I appreciate this plot sounds a little dry upon first hearing, but open your mind to the kind of magical mystery ride it could take us on. Darington could lose a tooth performing a stunt, prompting a chase to find it that sees Zeg crack a tooth on a rock, Stripes require a filling and Starla get butted so hard by a Bighorn that she need dentures.
And what about our hero? Well, Blaze has perfect teeth, because… wait for it… he brushes them every morning and evening. Cue a montage of him cleaning his teeth merrily and a song about the dangers of gum erosion.
Toilet training a toddler is never going to be fun. But it would be a little less hellish if Blaze’s writers stepped up to the plate and created an episode that sees our hero, AJ and Gabby the mechanic all need to go to the toilet (note: at different times).

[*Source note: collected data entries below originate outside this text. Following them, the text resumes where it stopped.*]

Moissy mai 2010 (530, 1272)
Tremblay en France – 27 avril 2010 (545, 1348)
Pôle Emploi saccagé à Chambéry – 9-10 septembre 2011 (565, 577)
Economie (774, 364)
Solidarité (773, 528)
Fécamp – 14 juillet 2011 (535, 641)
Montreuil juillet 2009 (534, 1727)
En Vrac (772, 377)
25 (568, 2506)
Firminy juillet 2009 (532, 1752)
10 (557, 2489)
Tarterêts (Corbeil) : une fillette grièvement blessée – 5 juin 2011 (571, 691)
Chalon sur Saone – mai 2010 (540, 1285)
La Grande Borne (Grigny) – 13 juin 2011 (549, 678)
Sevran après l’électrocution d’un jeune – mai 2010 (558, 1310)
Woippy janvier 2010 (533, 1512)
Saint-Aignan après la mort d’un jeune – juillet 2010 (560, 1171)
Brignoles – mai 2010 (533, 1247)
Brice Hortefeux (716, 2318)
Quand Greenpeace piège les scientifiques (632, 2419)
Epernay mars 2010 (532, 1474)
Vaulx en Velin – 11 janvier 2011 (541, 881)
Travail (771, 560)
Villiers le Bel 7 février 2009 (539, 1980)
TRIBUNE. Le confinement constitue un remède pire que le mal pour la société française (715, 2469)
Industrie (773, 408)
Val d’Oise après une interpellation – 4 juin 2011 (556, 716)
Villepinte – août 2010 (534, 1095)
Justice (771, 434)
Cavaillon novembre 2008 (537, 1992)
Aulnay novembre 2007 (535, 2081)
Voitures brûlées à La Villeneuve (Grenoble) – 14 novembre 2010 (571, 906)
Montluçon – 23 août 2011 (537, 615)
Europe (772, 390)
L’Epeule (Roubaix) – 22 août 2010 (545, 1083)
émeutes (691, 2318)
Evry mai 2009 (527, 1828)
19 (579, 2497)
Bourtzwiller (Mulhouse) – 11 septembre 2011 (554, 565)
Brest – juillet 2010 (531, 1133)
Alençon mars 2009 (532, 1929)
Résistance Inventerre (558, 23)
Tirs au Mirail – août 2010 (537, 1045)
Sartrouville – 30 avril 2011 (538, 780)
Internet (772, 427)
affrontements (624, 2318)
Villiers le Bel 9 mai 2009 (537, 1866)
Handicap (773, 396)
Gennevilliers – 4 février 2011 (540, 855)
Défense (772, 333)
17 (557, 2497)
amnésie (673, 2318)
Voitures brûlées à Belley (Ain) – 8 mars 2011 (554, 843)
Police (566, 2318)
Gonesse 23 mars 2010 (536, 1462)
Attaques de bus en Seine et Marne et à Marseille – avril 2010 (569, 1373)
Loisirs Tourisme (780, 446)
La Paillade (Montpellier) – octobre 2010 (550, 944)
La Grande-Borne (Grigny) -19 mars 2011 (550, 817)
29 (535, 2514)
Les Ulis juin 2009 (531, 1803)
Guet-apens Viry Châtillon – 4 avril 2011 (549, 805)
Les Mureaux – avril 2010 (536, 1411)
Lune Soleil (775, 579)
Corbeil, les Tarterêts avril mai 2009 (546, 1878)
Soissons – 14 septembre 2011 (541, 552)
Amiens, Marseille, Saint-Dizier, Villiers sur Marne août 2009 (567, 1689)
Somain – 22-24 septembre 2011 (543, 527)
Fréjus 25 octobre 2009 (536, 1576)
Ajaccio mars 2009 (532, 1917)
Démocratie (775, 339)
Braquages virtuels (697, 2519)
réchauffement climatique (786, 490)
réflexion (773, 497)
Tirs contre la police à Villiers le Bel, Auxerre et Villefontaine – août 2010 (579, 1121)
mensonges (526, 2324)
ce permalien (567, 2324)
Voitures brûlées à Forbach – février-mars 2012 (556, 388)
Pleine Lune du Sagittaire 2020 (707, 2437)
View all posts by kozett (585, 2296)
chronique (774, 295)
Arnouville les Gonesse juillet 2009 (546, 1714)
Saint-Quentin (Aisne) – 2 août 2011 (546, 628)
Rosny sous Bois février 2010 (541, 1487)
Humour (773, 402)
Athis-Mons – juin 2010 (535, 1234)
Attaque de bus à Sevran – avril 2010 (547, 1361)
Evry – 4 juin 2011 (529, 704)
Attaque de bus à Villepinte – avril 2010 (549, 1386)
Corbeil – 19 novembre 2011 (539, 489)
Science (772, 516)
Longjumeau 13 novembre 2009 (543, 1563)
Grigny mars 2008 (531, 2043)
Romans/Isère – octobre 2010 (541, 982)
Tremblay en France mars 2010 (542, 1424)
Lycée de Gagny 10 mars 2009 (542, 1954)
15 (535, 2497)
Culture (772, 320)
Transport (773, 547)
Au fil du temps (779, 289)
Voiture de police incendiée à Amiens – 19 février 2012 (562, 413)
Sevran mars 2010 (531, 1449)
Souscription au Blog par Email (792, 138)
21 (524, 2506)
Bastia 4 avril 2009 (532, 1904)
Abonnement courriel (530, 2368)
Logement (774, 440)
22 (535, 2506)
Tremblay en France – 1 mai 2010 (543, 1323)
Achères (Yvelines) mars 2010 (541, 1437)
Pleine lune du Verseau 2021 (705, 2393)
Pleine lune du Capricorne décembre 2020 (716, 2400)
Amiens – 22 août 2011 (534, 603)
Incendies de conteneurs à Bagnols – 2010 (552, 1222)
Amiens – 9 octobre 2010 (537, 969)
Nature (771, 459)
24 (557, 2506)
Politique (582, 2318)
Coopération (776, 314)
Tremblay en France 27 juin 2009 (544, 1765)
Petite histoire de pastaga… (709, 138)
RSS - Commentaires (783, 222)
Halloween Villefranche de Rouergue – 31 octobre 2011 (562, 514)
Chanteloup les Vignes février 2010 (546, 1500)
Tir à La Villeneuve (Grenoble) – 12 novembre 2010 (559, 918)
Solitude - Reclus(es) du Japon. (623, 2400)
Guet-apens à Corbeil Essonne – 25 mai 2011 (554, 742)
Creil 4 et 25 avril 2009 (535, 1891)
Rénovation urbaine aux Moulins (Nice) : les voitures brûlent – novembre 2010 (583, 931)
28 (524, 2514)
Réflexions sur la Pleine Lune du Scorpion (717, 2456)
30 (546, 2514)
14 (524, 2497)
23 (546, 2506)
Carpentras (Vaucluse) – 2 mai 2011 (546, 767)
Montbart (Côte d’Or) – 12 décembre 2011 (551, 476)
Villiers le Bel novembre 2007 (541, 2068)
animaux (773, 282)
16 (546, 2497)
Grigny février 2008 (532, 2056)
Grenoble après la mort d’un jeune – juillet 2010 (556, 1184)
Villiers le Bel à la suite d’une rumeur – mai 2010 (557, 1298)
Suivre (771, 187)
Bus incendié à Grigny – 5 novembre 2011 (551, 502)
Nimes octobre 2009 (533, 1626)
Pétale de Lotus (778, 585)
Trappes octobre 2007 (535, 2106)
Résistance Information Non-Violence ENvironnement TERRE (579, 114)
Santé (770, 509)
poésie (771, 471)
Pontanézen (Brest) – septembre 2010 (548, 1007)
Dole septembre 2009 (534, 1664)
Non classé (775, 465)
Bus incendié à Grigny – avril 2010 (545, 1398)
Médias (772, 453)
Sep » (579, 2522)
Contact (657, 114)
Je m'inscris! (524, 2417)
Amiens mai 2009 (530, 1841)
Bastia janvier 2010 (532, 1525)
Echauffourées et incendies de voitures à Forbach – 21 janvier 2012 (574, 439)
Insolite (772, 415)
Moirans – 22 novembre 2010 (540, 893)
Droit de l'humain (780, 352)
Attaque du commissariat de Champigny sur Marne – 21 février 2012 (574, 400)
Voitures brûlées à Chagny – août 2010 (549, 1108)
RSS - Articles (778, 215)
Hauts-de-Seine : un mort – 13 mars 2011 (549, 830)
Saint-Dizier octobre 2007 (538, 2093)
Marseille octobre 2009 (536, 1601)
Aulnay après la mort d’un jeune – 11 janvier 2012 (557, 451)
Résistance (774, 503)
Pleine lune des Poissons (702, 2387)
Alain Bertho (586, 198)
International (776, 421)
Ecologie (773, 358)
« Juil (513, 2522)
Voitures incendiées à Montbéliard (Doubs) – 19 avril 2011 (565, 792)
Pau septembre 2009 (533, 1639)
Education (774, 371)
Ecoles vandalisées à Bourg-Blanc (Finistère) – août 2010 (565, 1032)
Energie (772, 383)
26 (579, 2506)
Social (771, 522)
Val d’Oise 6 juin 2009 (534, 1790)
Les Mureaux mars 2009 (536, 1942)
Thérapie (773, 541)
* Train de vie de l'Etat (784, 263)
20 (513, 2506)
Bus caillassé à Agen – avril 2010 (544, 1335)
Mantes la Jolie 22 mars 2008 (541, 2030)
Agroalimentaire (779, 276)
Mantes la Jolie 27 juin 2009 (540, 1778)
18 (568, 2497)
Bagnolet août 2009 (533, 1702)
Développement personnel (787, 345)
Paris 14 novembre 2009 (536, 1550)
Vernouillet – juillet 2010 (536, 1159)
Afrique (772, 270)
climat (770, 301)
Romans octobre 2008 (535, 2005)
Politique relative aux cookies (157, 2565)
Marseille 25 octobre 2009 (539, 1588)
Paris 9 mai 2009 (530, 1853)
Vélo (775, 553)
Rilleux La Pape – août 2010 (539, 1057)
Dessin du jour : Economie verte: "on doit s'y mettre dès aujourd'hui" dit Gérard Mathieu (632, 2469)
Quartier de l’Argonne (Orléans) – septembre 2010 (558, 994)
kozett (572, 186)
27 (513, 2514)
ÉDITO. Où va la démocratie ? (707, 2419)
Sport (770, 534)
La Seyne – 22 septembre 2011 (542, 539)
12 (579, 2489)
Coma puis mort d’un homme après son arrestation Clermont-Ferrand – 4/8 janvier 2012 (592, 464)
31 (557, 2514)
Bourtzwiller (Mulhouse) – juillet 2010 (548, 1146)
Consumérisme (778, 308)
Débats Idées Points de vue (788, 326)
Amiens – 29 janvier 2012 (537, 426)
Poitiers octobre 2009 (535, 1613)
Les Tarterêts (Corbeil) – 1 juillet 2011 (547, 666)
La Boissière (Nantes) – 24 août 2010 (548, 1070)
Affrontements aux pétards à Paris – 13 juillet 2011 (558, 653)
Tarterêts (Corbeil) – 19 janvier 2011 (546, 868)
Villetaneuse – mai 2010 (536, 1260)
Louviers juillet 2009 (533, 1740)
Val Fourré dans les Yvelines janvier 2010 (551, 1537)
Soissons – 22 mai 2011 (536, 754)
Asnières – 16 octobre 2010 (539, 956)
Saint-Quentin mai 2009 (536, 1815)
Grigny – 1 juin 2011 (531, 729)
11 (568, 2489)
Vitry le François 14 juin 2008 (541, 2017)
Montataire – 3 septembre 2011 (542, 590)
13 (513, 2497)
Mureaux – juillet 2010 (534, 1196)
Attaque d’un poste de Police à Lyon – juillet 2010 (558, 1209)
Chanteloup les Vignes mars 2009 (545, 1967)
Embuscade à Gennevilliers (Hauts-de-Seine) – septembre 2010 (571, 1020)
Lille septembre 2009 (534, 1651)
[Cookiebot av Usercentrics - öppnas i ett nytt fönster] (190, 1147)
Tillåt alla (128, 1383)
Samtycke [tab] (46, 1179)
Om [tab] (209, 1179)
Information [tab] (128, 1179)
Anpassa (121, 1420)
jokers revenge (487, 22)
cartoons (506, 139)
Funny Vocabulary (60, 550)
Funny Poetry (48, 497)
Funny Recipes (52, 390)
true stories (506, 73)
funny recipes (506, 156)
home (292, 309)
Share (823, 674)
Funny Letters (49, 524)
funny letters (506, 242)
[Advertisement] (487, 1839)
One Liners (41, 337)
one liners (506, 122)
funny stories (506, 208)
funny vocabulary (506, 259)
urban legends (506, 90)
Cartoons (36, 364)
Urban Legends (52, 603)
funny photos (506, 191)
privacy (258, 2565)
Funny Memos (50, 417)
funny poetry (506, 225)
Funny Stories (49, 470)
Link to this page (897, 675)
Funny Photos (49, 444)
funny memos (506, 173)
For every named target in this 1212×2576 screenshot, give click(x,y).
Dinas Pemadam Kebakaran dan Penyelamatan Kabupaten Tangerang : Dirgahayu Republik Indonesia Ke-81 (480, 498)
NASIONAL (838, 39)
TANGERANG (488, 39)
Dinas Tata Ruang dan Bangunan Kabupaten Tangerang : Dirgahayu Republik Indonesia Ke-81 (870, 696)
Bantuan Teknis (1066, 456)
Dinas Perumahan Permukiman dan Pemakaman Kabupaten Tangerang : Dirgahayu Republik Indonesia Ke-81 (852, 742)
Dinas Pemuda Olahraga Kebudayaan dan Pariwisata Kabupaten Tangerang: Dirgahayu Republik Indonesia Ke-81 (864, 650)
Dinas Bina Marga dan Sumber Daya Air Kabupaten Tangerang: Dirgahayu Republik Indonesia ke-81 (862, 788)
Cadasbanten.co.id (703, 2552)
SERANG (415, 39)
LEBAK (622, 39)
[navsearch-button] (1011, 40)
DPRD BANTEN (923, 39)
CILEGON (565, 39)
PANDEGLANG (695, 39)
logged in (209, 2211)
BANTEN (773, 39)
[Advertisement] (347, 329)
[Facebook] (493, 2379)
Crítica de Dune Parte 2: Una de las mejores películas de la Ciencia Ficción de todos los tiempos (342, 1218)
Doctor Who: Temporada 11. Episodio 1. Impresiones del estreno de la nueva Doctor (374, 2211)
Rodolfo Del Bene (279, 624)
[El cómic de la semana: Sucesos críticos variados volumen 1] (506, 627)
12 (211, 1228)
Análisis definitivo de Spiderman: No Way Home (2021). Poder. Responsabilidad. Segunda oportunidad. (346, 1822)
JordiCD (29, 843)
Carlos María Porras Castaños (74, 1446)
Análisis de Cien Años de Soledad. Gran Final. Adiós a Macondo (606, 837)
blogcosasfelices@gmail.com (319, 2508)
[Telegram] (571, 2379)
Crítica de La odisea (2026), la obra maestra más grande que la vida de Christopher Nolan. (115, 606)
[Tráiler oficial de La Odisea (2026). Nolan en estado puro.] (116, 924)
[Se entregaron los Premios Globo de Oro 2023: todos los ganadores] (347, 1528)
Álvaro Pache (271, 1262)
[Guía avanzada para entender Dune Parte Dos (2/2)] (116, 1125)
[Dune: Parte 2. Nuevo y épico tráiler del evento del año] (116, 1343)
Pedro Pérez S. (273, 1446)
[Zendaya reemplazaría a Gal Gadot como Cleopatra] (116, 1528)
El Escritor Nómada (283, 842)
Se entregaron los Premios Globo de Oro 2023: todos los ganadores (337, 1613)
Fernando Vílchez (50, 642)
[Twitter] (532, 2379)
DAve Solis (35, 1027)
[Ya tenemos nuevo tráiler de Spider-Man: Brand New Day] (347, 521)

And then what happens? Well, on each occasion everyone watching at home has to decide where the character should go from a choice of three options, one of which will always be the toilet.
In the show’s usual style, viewers will get around five seconds to answer the question, before Blaze reveals the answer and reminds everyone to “flush properly” and “wash their hands”.
5. Doing good listening
Before kids, I had no idea that there were two types of listening. There is good listening, where your son or daughter intakes the information and does as instructed. And then there is bad listening, where your son or daughter completely ignores the information and does whatever they want to do.
In the battle between good listening and bad listening, one monster machine stands alone. His name is Blaze and if his writers pen an episode that sees him comeback from the depths of despair (or, you know, being trapped by a robo-spider web) to win a race because he does good listening and Crusher does bad listening, then I will pay their wages for six months. Not really. But I will be very, very grateful.
Aaaannnndddd that’s a wrap. Those are my top five ideas for the next season of Blaze. Find out if any of them make the cut via Nick Jr, Netflix, Amazon Prime or my social media posts about suddenly being really rich.